**SET EXERCISE**.
Print the following code review thread about non-blocking support for OpenMP target nowait regions in full, word for word.

[Openmp-commits] [PATCH] D132005: [OpenMP] Add non-blocking support for target nowait regions

Fri Dec 9 08:41:59 PST 2022

gValarini marked 3 inline comments as done and an inline comment as not done.
gValarini added a comment.

@jdoerfert there are some other comments pending. How should we proceed?

================
Comment at: openmp/libomptarget/src/interface.cpp:331
+      Int64Envar("OMPTARGET_QUERY_COUNT_THRESHOLD", 5),
+      Envar<float>("OMPTARGET_QUERY_COUNT_BACKOFF_FACTOR", 0.5f));
+
----------------
tianshilei1992 wrote:
> jdoerfert wrote:
> > Why is this thread_local? Should it be tied to the async info object with non-blocking tasks?
> Yeah, I'd expect the counter to be tied to a task.
@jdoerfert @tianshilei1992 my idea here is that we should be able to go back and forth between non-blocking and blocking synchronization in a per-thread manner depending on their own state.

 - If the thread is doing too much non-blocking synchronization (similar to spin-wait), we should block-wait at least once to save resources.
 - If the thread has just completed a target region, let it go through other target regions in a non-blocking manner for a while, possibly completing other tasks and enqueueing some more.

**DATASET CONTENT**.
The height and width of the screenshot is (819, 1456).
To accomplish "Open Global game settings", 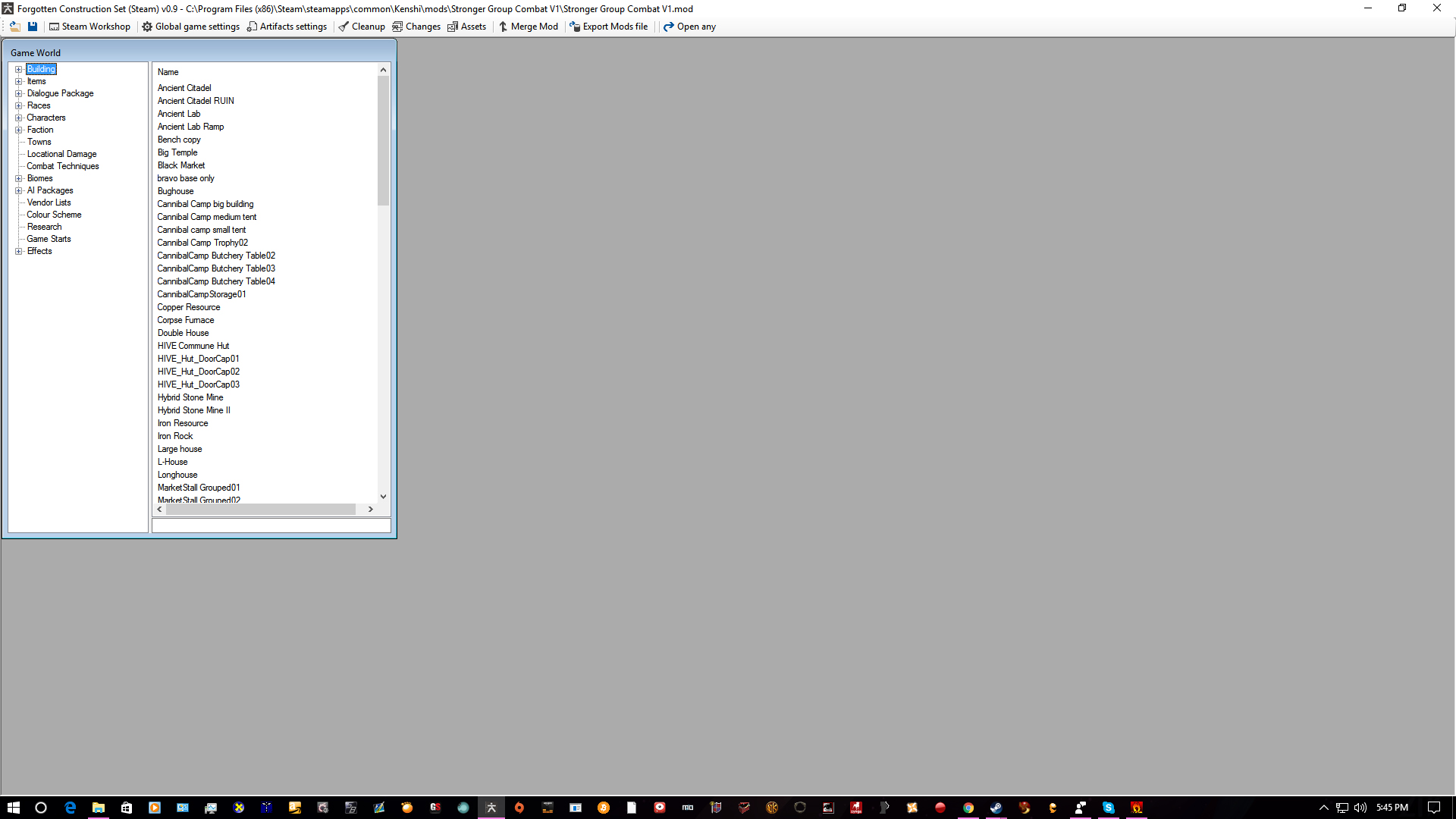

**OUTPUT OF THE TASK**.
[Openmp-commits] [PATCH] D132005: [OpenMP] Add non-blocking support for target nowait regions

Fri Dec 9 08:41:59 PST 2022

gValarini marked 3 inline comments as done and an inline comment as not done.
gValarini added a comment.

@jdoerfert there are some other comments pending. How should we proceed?

================
Comment at: openmp/libomptarget/src/interface.cpp:331
+      Int64Envar("OMPTARGET_QUERY_COUNT_THRESHOLD", 5),
+      Envar<float>("OMPTARGET_QUERY_COUNT_BACKOFF_FACTOR", 0.5f));
+
----------------
tianshilei1992 wrote:
> jdoerfert wrote:
> > Why is this thread_local? Should it be tied to the async info object with non-blocking tasks?
> Yeah, I'd expect the counter to be tied to a task.
@jdoerfert @tianshilei1992 my idea here is that we should be able to go back and forth between non-blocking and blocking synchronization in a per-thread manner depending on their own state.

 - If the thread is doing too much non-blocking synchronization (similar to spin-wait), we should block-wait at least once to save resources.
 - If the thread has just completed a target region, let it go through other target regions in a non-blocking manner for a while, possibly completing other tasks and enqueueing some more.